Given records =
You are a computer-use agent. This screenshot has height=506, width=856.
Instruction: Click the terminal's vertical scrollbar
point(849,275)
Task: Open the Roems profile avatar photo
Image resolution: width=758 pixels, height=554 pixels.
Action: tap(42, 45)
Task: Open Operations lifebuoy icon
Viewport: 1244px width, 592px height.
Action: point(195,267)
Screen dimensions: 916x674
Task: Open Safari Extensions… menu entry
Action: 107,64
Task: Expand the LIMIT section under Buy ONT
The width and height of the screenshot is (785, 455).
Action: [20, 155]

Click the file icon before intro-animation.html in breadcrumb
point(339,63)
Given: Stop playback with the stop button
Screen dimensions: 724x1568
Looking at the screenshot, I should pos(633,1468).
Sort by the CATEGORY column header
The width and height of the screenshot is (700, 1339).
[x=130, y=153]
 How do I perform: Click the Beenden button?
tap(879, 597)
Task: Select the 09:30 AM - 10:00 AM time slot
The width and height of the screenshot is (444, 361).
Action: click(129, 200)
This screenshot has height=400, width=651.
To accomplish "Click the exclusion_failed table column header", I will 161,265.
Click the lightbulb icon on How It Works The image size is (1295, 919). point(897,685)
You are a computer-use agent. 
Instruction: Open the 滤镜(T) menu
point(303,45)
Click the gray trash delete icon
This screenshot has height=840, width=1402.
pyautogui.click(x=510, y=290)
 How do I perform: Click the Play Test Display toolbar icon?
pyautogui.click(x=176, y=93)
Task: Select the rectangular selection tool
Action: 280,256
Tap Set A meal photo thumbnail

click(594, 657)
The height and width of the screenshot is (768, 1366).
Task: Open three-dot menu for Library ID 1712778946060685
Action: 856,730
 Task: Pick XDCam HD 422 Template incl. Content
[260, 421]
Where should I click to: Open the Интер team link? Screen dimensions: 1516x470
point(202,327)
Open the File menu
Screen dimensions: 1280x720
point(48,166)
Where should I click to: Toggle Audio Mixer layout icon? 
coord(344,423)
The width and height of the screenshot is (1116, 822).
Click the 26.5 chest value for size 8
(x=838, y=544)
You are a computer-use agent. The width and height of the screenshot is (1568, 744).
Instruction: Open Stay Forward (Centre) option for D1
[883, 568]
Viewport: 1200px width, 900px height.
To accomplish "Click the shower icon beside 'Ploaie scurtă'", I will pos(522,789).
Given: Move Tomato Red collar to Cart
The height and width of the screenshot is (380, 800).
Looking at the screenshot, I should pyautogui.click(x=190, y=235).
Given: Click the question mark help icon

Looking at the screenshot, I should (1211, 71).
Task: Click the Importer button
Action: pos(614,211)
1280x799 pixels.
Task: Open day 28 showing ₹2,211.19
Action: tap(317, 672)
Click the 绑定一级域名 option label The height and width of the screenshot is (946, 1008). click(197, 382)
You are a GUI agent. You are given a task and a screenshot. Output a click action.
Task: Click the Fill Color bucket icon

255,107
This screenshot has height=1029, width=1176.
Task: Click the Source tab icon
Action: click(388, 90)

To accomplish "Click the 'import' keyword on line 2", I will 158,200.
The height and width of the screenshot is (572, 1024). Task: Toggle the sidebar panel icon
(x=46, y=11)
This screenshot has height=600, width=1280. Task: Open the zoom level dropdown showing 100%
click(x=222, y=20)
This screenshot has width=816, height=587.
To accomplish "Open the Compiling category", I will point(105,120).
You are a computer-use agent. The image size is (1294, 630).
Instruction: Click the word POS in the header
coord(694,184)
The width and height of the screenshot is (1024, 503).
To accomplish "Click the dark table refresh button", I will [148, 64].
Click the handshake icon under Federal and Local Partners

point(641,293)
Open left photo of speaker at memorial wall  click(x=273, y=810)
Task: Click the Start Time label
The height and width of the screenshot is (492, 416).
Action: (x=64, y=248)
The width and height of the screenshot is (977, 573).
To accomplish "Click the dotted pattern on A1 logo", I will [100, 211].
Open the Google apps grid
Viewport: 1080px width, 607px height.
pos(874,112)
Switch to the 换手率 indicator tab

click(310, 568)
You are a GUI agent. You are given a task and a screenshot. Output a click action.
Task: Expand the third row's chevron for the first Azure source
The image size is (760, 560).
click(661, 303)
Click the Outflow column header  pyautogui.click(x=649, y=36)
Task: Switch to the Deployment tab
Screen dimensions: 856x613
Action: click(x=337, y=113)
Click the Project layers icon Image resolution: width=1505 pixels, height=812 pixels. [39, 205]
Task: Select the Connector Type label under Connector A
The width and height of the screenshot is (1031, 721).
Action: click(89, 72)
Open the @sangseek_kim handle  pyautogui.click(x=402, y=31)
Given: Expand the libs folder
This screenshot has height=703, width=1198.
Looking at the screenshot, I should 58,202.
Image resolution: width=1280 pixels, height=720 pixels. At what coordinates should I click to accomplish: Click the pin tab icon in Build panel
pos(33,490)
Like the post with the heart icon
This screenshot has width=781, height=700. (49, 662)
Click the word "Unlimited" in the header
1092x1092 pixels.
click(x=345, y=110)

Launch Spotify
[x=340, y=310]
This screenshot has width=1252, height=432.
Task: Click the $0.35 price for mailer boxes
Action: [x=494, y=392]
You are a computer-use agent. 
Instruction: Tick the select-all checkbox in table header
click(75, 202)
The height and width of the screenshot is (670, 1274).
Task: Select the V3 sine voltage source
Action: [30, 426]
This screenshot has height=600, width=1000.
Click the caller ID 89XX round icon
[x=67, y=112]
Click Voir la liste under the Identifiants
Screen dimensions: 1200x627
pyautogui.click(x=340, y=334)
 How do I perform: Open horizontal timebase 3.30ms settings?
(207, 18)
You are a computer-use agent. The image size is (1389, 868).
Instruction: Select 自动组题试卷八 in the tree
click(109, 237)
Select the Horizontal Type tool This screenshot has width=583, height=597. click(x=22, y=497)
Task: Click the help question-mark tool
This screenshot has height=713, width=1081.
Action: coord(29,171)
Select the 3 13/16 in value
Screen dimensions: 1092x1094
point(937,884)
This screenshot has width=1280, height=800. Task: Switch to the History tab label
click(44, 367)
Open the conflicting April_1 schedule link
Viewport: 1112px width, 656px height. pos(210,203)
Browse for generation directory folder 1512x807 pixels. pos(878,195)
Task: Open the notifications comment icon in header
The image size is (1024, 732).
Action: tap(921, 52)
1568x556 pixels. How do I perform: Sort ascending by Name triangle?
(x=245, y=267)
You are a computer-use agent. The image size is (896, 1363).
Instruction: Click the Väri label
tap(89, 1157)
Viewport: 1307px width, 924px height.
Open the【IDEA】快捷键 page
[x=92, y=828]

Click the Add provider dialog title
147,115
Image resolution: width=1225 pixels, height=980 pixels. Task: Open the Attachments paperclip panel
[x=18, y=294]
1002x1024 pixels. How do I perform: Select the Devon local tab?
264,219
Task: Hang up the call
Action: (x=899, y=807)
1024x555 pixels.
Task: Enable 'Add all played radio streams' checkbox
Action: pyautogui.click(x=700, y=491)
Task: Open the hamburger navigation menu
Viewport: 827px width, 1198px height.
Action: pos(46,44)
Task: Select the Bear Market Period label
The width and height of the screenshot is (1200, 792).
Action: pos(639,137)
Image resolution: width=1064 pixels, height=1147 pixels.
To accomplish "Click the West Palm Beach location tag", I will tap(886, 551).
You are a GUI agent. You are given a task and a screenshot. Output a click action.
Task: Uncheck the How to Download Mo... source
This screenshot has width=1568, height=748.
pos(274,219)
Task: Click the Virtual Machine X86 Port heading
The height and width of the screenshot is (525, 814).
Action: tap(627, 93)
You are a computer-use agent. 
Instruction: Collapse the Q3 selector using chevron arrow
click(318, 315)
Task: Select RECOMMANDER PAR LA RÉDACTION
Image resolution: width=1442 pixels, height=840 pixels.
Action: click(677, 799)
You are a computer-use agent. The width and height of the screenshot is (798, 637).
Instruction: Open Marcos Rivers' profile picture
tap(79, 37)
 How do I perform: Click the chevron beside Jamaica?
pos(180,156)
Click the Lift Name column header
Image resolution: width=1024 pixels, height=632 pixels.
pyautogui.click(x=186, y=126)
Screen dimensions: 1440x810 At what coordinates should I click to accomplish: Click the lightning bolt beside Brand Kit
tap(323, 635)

Task item =
In the data above, find each line that has the word "computer" and copy it out.

Result for this task =
You are a computer-use agent. This screenshot has height=506, width=856.
You are a computer-use agent. 
You are a computer-use agent. The width and height of the screenshot is (1568, 744).
You are a computer-use agent. The image size is (1294, 630).
You are a computer-use agent. 
You are a computer-use agent. The image size is (1389, 868).
You are a computer-use agent. The image size is (896, 1363).
You are a computer-use agent. 
You are a computer-use agent. The width and height of the screenshot is (798, 637).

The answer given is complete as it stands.